Tuesday, May 12, 2020

The Beauty of Distant Light, Interrupted


Some people, I recognize, simply know this kind of stuff. They are bent that way.  Perhaps they took lots of science classes in school, or in a fit of curiosity along the way, studied up on it and integrated the perfectly fitted knowledge.  That's not me.

I was not the math and science guy so in vogue these days.  I sang in the school choir, competed with the speech team, and performed in school plays.  I didn't blow things up in the science lab.  In college, when the curriculum forced me into yet another lab science, I tried to get "Gourmet Cooking" qualified - it included a lab requirement, after all - but the Dean said "no." Word around campus was that Astronomy was the blow-off class that anybody could pass.  I registered, faithfully attended the first four classes and then, with an exam closely approaching and I not having understood a single word heard or read, quietly dropped the class.
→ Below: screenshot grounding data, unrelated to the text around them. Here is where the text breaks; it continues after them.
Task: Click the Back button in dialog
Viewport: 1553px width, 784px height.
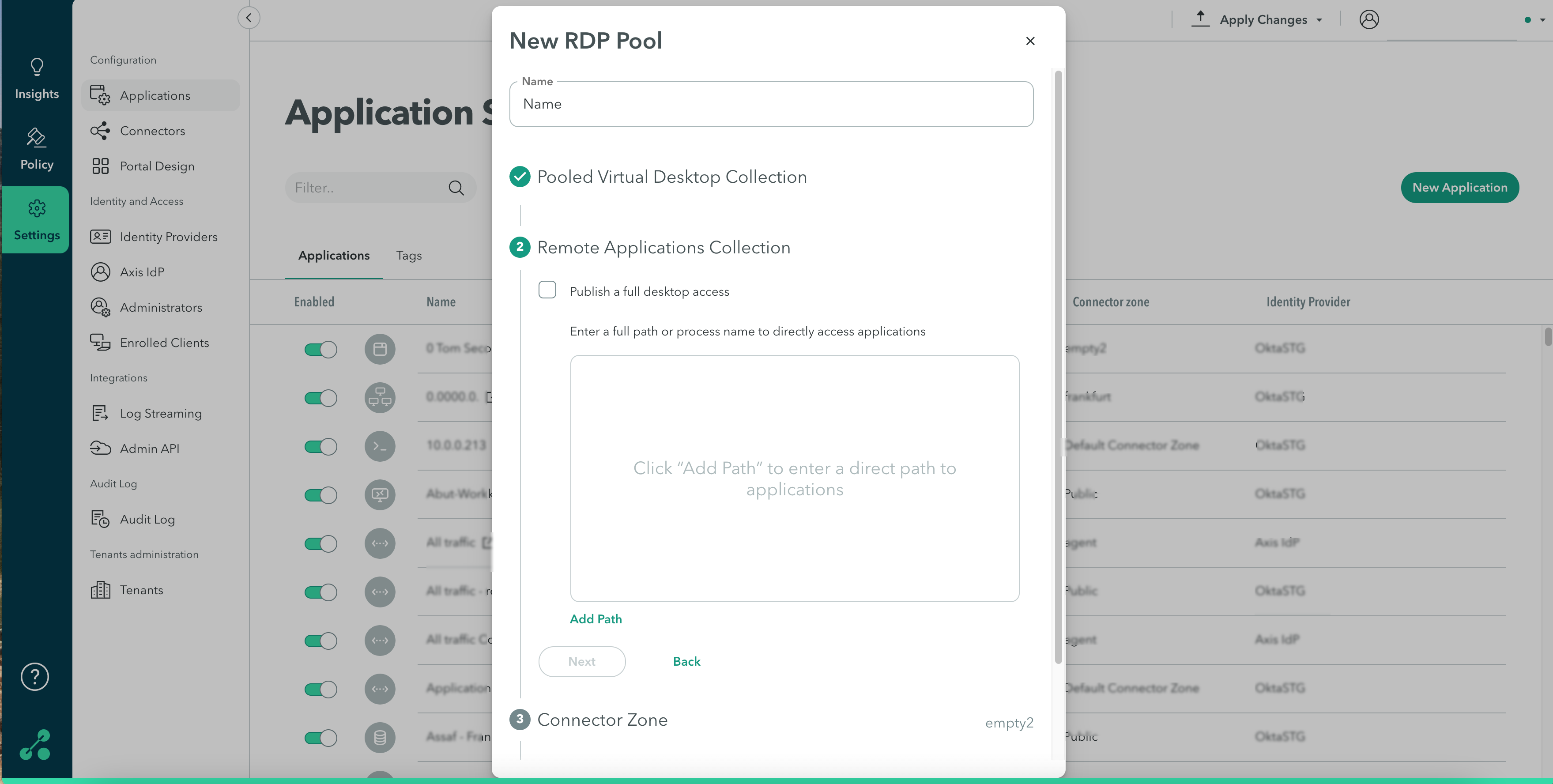Action: tap(686, 661)
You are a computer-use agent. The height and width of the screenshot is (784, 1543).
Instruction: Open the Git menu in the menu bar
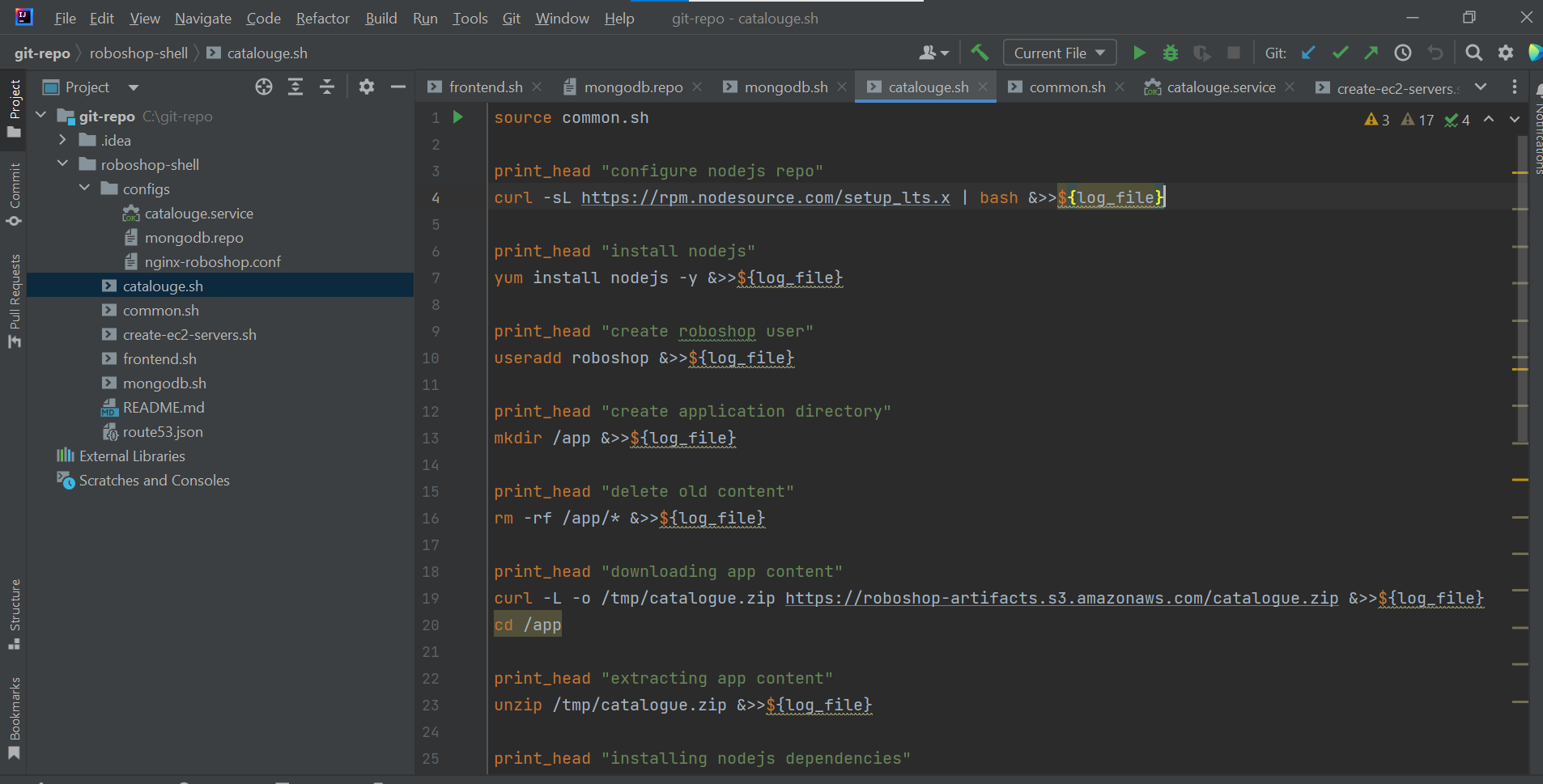510,18
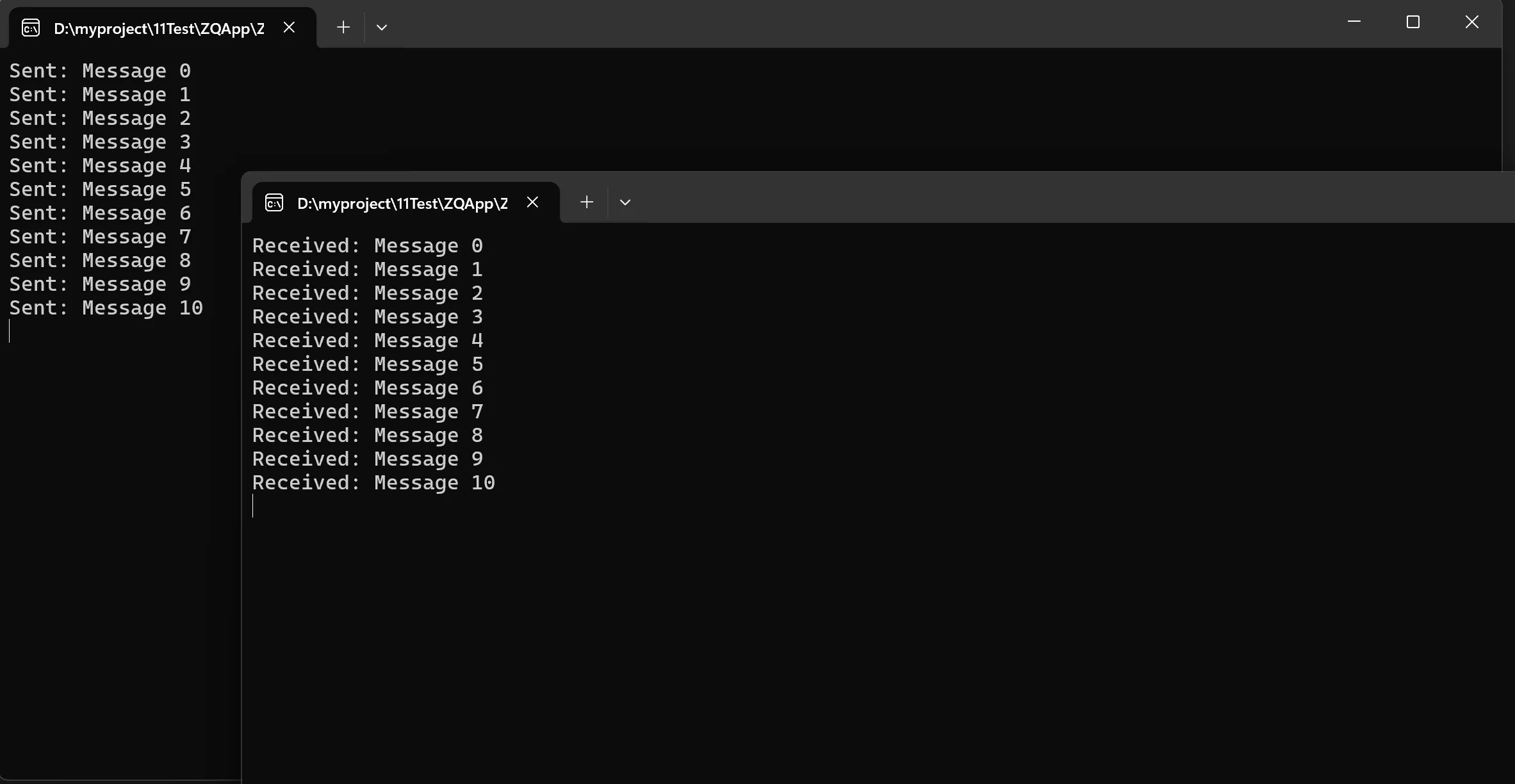
Task: Expand the profile dropdown in the sender terminal
Action: 382,27
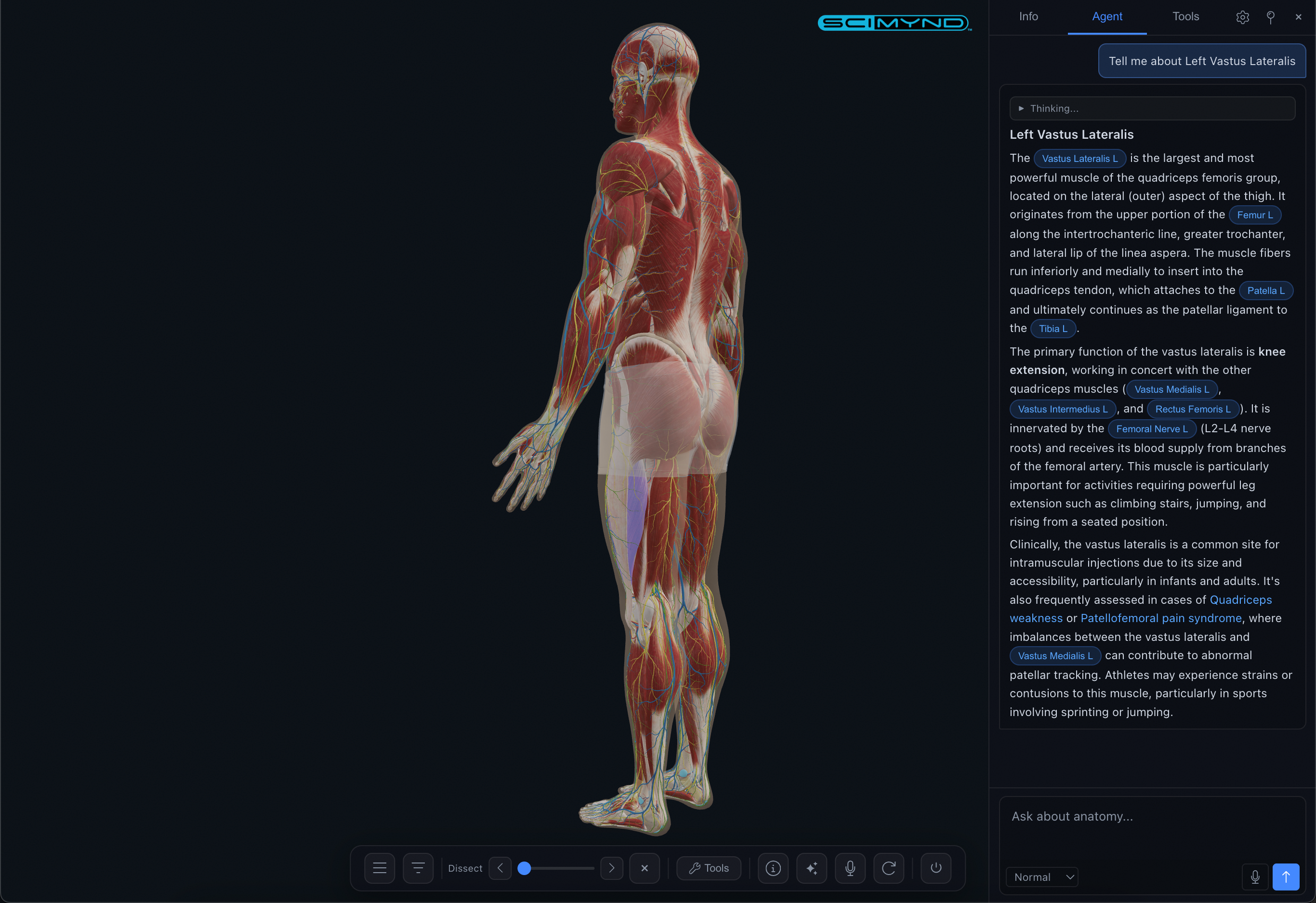The image size is (1316, 903).
Task: Click the pin icon in the side panel header
Action: pos(1270,17)
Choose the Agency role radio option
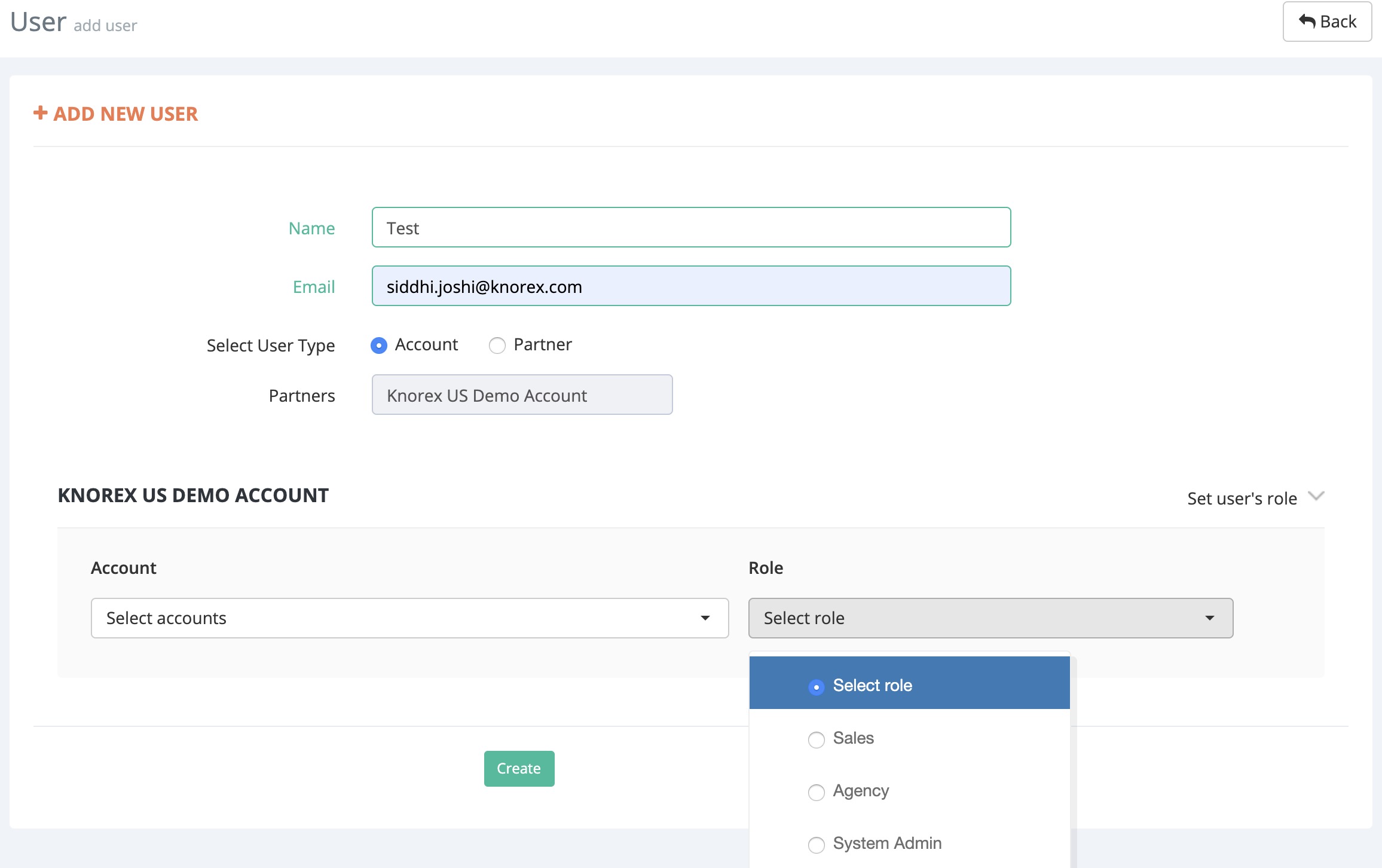The width and height of the screenshot is (1382, 868). tap(817, 792)
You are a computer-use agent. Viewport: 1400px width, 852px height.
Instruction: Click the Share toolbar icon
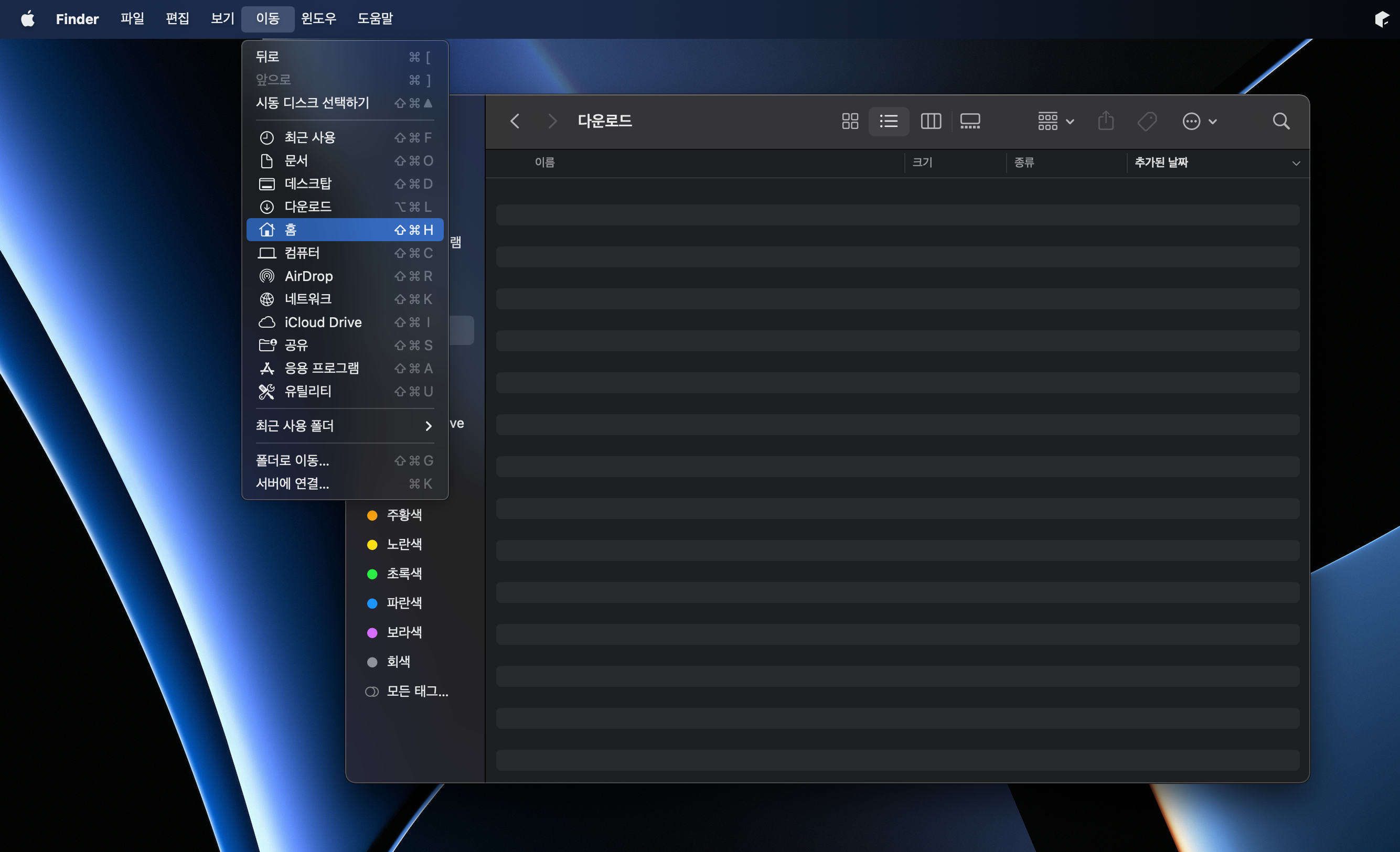tap(1105, 121)
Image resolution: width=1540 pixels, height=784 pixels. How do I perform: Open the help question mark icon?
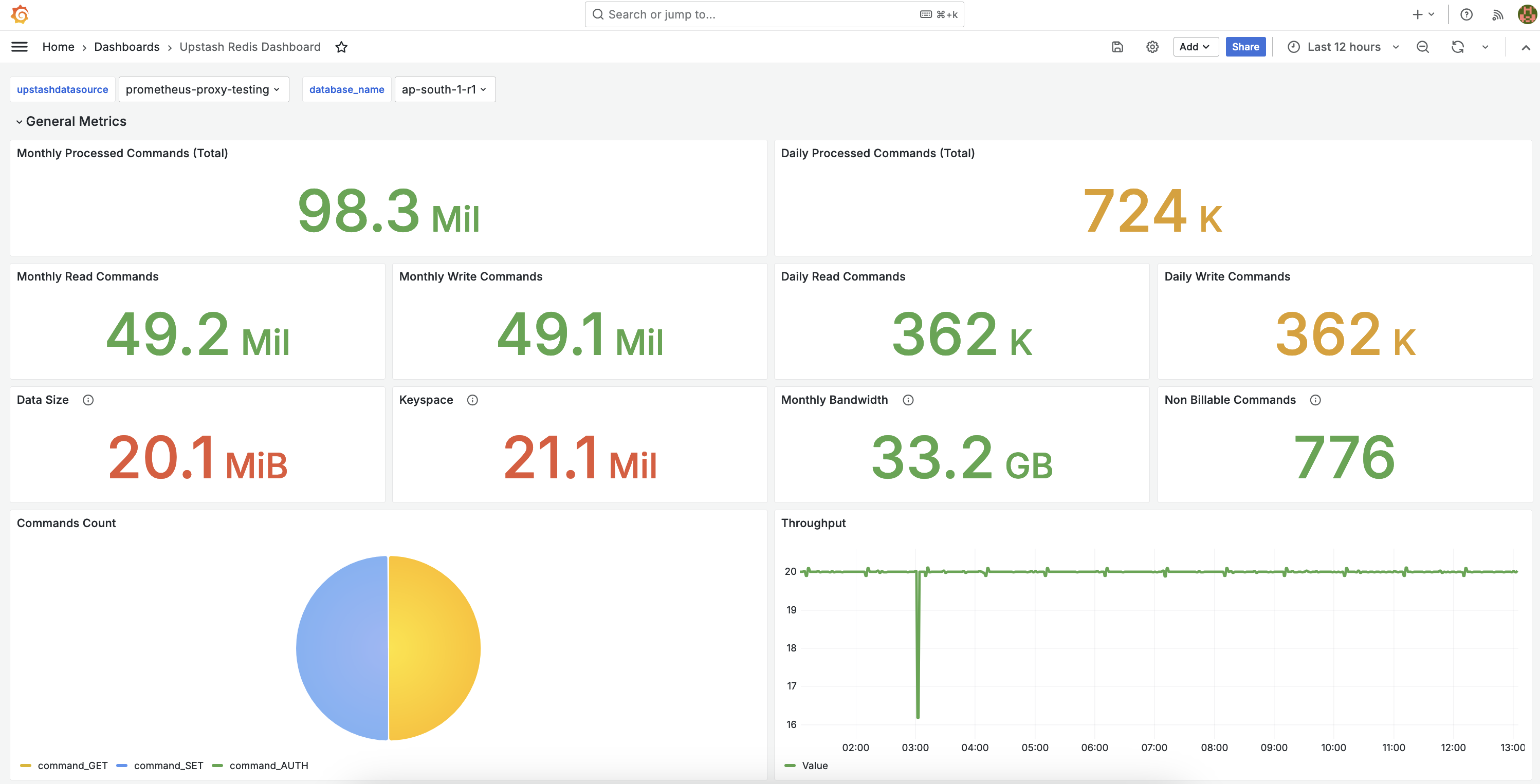pyautogui.click(x=1466, y=14)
But the evening sky this week erased all that feckless indifference.  It was, hmm, different.  It was as haunting as it was beautiful.  I was captivated, curiously troubled and yet strangely warmed.  For once I wanted more than to simply receive it with gratitude; this time I wanted to somehow understand it.  How can it be that somewhere in the universe above me and the chicken yard, in the waning moments of a day suspended in the stranglehold of a season stifled by cloying pandemic fear and isolation a phenomenon so evocative and poignant could ephemerally materialize?  I snapped the picture, but by the time I returned indoors a few moments later it was gone.

Where does the purple/pink of sunset come from?  Scratching around several internet-offered explanations, I could only smile at the summary answer.  I should have guessed. It's almost always the explanation of the origin of larger-than-life beauty.

Struggle.
Adversity.
Obstacles surmounted.

In the vineyard, the best grapes emerge from vines that have struggled  into challenging soil.  On the stage or the playing field, the finest, most artful performances result from the most rigorous practice and rehearsal.  And in the evening sky, it turns out that the most alluring colors are daubed by sunlight that has traveled the farthest from the horizon, along the way stripped of its light-weight blues by molecular obstacles and interferences and storm clouds.

Distance.
Distortion.
Disturbance.
Interruption.

It is color that has had to work hard to find us.  And the result is beauty, itself.

Somehow, in days like these when obstacles and limitations and the ominous hovering of metaphorical clouds are palpably - oppressively - present; in this season during which beauty seems a distant enough and pale phenomenon, this wisdom from the evening sky speaks grace to me.  And I not only better understand; I am even more deeply grateful.